Cremos que é exatamente neste momento que se dá o primeiro influxo
stalinista no PCB.
O III Congresso assim caracterizou o momento brasileiro: "... o
exame objetivo da situação econômica, política e social do país, no
momento presente, faz prever uma conjuntura revolucionária, que poderá
resultar da coincidência de vários fatores: 1) a crise econômica
consequente a uma catastrofe na política do café; 2) crise financeira
ligada à crise econômica e resultando diretamente do fracasso do plano
de estabilização monetária artificialmente sustentado por meio de
empréstimos onerosos; 3) crise política vinculada ao problema da
sucessão presidencial brasileira (1930)..."33.
A economia brasileira continuava, entretanto, predominantemente
agrária, "semifeudal", e "semicolonial": "O Brasil é um país semicolonial.
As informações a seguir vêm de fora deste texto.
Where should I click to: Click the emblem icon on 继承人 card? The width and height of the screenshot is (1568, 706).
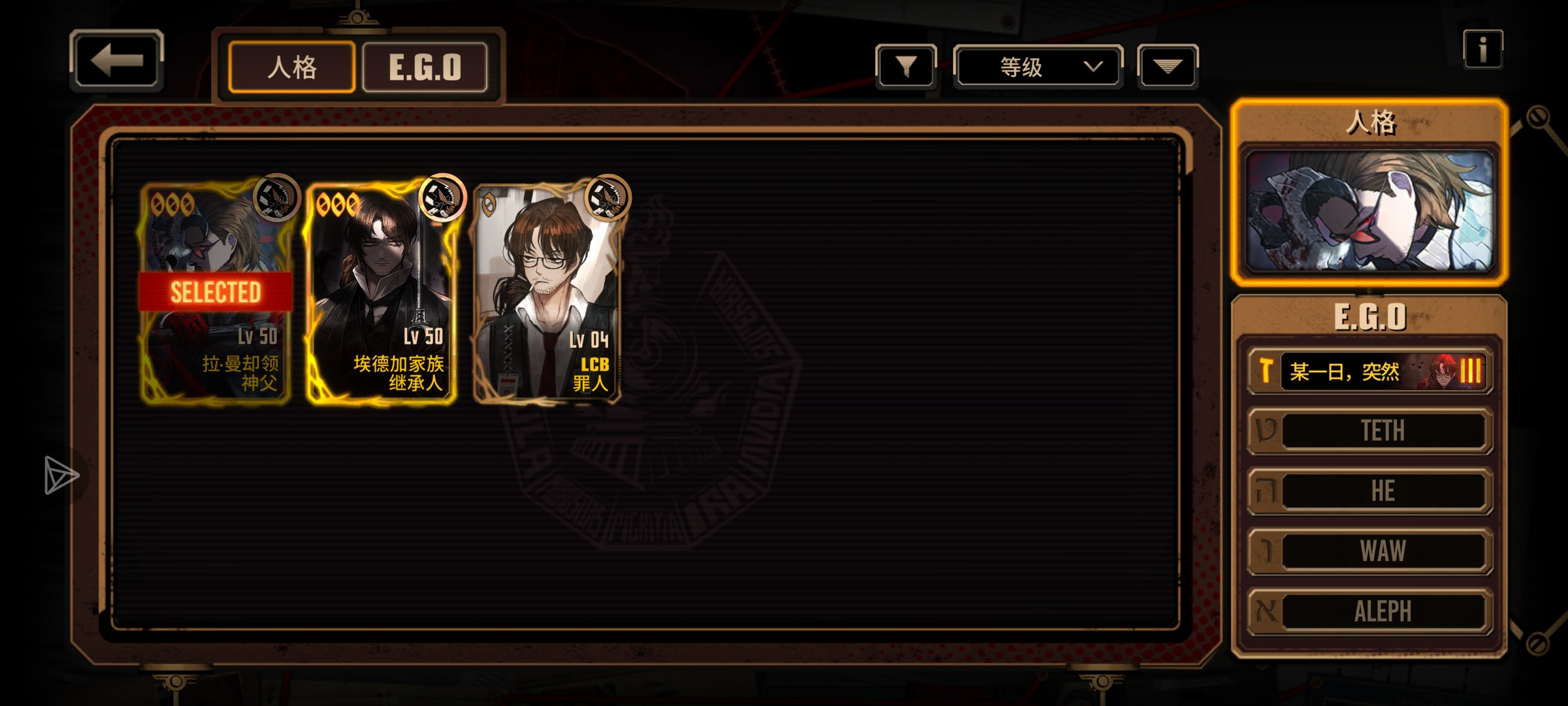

Penetrando nele o imperialismo, adaptando a economia do país ao seu
próprio interesse, apóia-se nas formas de exploração feudais e
semiescravagistas, baseadas no monopólio da terra"34. E acrescenta,
referindo-se à disputa interimperialista: "Como fator fundamental no
reagrupamento de forças internas, mais e mais se há feito sentir a pressão
externa do imperialismo. Pressão dupla e antagônica. Até a guerra

33
Pereira, A., op. cit., 144 e seg. e "Os Congressos...", op. cit., p. 5.
34
III Congresso, em Pereira, A., op. cit., p. 120.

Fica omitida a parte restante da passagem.